- Grindelwald
- Coordinates: 41°21′S 147°00′E﻿ / ﻿41.350°S 147.000°E
- Country: Australia
- State: Tasmania
- Region: Launceston
- LGA: West Tamar Council;
- Location: 16 km (9.9 mi) NW of Launceston; 25 km (16 mi) SE of Beaconsfield;
- Established: 1980s

Government
- • State electorate: Bass;
- • Federal division: Bass;
- Elevation: 190 m (620 ft)

Population
- • Total: 1,037 (SAL 2021)
- Postcode: 7277
Localities around Grindelwald
| Rosevears | Rosevears | Rosevears |
| Bridgenorth | Grindelwald | Rosevears, Legana |
| Bridgenorth | Legana | Legana |

= Grindelwald, Tasmania =

Grindelwald is a rural/residential locality in the local government area (LGA) of West Tamar in the Launceston LGA region of Tasmania. The locality is about 25 km south-east of the town of Beaconsfield. The 2016 census recorded a population of 965 for the state suburb of Grindelwald.

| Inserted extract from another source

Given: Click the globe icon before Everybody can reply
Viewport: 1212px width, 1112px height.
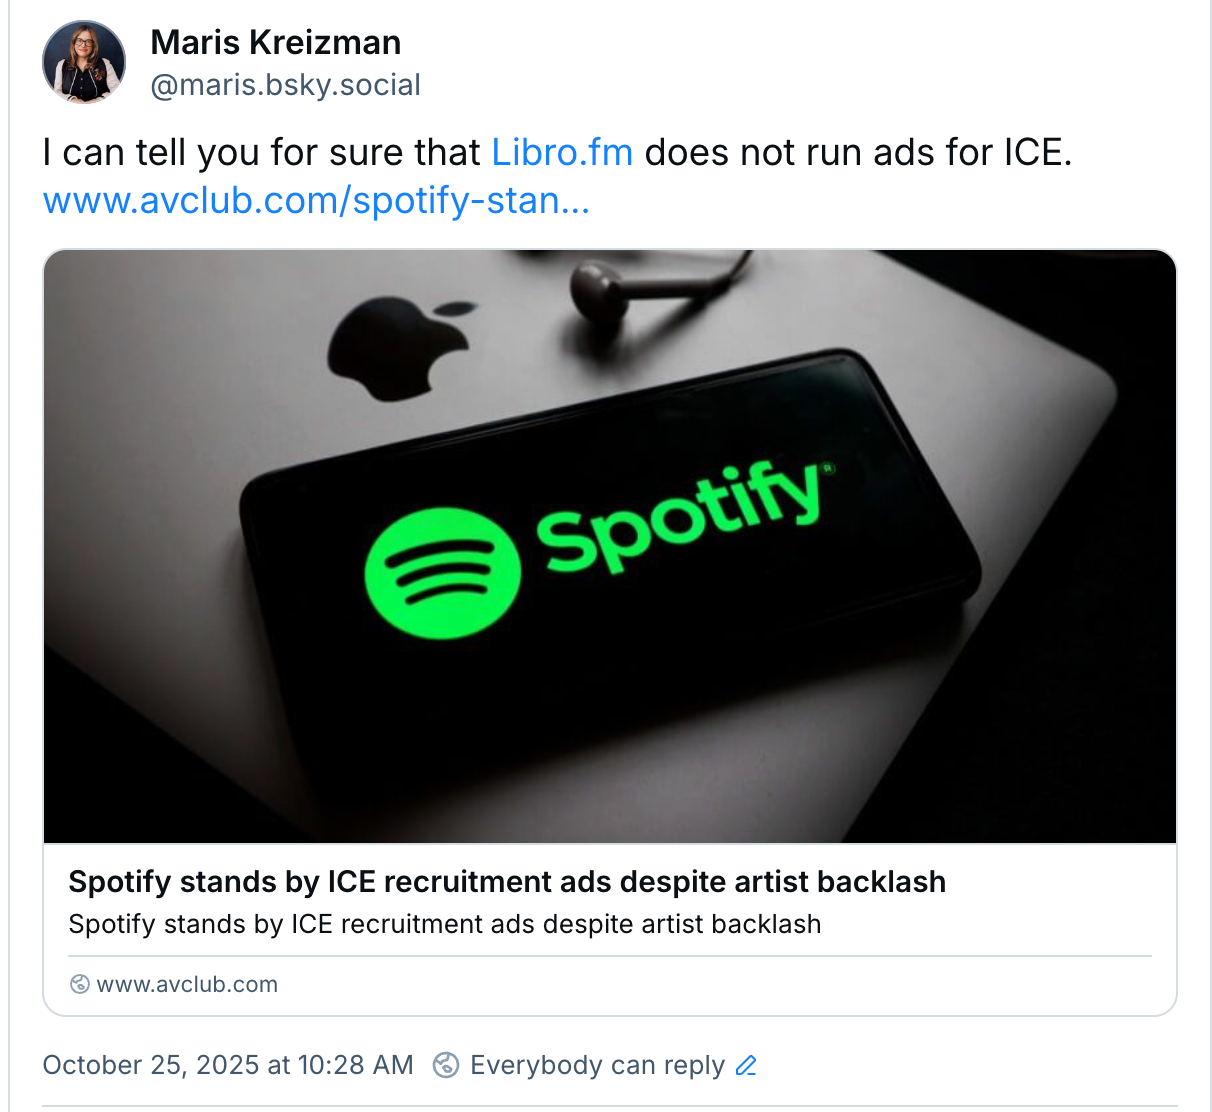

Grindelwald is the final stop of the annual TasGas cycling challenge.

==History==
Grindelwald was gazetted as a locality in 1983. It is named after a village in Switzerland. It is a small town just north of Launceston, developed in the style of a Swiss village by Roelf Vos, a Dutch immigrant to Tasmania, after he sold his "Roelf Vos" supermarket chain to the Woolworths conglomerate. It was built around an artificial lake, on the edge of which sits the 40 hectare Tamar Valley Resort, which shares the Swiss architectural style. The suburb began construction in 1980, and the resort opened in 1989.

In November 2013, it was announced that the town would be the site of a $103 million eco-tourism project by developer Mike Dean. However this site at Craggy Ridge has now been subdivided into 15 lots.

==Geography==
Muddy Creek forms the southern boundary.

==Road infrastructure==
Route A7 (West Tamar Highway) runs along the north-east boundary.